The user fee charged attorneys and others who qualify for withholding of fees from the past due benefits of the claimants they represent will remain at 6.3% for 2016. Social Security swears that it costs more than this to compute and authorize a fee but attorneys have always been deeply skeptical that it really costs this much.
13 comments:
Charles, I'm the author of the post you quoted on 12/4.
It's not your fault the systems/processes are terrible. But you have to factor in the cost.
Based on the amount of time and effort it takes us to process all the actions related to attorney fee payment, you guys are getting a bargain.

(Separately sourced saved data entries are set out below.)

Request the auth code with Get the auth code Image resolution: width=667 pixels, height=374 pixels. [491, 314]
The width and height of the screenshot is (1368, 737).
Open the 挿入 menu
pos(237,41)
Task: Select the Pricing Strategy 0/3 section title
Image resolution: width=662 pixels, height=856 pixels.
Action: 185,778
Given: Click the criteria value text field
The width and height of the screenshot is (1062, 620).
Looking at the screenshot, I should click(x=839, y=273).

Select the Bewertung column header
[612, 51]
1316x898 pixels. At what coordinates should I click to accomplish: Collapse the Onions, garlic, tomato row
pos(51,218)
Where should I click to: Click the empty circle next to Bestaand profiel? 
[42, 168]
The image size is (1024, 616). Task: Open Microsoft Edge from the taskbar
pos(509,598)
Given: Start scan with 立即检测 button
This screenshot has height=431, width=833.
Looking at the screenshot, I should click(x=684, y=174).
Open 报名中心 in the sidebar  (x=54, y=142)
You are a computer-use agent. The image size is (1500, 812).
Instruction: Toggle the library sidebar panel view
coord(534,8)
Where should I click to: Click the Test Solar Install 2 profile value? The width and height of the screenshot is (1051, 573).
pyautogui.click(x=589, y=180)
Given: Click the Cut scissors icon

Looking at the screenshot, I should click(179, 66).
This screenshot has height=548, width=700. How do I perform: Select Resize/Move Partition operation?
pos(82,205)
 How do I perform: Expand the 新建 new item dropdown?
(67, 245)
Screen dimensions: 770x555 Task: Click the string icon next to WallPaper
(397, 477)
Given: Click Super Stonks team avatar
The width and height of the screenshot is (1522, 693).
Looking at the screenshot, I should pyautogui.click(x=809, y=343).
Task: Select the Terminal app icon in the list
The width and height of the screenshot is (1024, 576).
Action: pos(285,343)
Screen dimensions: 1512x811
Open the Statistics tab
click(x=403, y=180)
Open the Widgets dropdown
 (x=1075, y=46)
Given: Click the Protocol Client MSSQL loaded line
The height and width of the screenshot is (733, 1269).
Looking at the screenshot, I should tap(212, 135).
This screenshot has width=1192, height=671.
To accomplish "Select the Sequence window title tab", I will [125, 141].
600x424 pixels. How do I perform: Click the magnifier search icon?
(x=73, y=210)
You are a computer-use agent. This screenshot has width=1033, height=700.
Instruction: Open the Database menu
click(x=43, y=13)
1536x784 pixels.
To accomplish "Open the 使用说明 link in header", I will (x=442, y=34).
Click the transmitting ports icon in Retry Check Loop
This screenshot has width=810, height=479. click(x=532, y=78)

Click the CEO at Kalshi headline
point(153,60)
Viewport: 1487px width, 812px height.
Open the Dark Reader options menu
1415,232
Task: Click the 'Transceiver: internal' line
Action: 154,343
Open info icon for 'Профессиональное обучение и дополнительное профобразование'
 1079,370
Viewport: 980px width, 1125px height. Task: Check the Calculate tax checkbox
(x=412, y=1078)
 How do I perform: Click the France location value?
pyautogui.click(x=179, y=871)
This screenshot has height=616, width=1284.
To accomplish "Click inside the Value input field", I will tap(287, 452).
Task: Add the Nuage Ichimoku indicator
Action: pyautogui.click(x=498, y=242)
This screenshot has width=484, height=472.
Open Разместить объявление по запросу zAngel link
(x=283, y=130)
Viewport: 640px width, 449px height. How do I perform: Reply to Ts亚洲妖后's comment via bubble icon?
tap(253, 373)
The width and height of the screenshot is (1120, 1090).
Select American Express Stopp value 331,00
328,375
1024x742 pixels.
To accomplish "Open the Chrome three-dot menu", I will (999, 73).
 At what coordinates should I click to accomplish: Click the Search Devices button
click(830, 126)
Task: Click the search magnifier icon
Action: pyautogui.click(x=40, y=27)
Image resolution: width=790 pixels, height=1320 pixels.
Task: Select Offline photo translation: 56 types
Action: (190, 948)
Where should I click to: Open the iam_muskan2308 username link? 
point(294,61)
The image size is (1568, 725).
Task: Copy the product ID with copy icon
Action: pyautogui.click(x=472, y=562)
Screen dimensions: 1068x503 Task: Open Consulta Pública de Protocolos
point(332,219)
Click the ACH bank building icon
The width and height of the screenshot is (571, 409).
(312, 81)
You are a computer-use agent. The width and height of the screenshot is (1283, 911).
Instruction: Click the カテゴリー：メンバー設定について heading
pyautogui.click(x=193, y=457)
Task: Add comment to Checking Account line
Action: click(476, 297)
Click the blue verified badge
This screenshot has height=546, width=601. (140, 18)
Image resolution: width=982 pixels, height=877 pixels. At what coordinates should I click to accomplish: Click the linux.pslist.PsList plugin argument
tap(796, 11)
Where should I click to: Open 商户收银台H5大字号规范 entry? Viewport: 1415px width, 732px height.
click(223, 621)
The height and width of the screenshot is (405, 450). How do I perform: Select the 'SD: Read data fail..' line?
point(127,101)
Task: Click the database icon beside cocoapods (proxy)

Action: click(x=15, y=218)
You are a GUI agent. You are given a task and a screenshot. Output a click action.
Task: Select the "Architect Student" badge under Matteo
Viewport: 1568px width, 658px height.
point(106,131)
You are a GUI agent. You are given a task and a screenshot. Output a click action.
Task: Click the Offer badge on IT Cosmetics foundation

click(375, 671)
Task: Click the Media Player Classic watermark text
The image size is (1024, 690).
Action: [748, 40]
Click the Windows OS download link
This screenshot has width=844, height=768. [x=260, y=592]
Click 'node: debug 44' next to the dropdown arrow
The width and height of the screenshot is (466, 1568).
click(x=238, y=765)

I like that SSA charges for what it has to do. Who else does SSA charge for services? Isnt that why they are getting paid at PC in the first place to pay people?
If the fee is that onerous, refuse direct payment and collect the fee from the claimant.
I hate that SSA is in the business of paying the attorney, but based on current regulations we have to. Let the attorneys get a lien on awards or make every retro check be made out to BOTH the attorneys and claimants, like they do in civil suits.
If the user fee is tied to COLA, why isn't the max attorney fee?
Wonderful question @ 4:22PM
SSA's involvement with attorney fees really only becomes problematic when multiple attorneys are involved, especially for SSI cases. The antiquated MSSICs system cannot handle mutltiple attorney fees via automation. Technological improvements would save employees in the field a ton of time.
Save yourself the user fee then and try to collect the attorney fee off of the claimant. And no boohooing when they don't pay you. There, you saved the fee.
The statement that processing fees is easy and surely less than what all those 6.3% fees add up to is a little myopic because I get the sense you are only thinking of those fees paid via a fee agreement that is proper and where there aren't rep issues. But do not neglect those other automatic fee payment scenarios that do not involve a single, easy and clean fee agreement.
I work in an ODAR office--trust that SSA uses SIGNIFICANT resources on all the other fee issues we have. Fee petitions, multiple rep issues, etc. are all VERY time consuming and involve multiple parties at the local office and regional office level, sometimes even Woodlawn.
I don't doubt for a second that SSA spends more working out fees than it collects via the 6.3% fee.
@3:11pm, I'm not sure what world you live in but my local ODAR can't seem to process a basic fee agreement without screwing things up. I guess that results in greater employee involvement but that's only as a result on underlying incompetence. Not a cost that should be passed on.
I cant read another poor ODAR post. Please. Get them off Facebook, have them work, 60% of the time they are there and there is no backlog.
You don't like the "work" at ODAR try getting a job in the real world that has the pay and benefits of ODAR/SSA and see what you are paid.
Pleeeaaaasssseeeee!
LOL @ 4:54 PM
I wasn't whining that the work was too much, just pointing out that all things "fee" are not as simple or easy as one rep with one clean fee agreement. And to 8:54, I agree wholeheartedly that there is a great amount of incompetence and (back to 4:54) poor work ethic within ODAR's walls. Doesn't change the fact that everything SSA does regarding fees and the payment of them is much more complicated (and thus deserving of that user fee) than Charles' post implies.
@6:43
Does it really NEED to be that complicated? My understanding is that it's SSA that insists on declining to recognize firms as representatives and dividing fees between individual reps in the same association.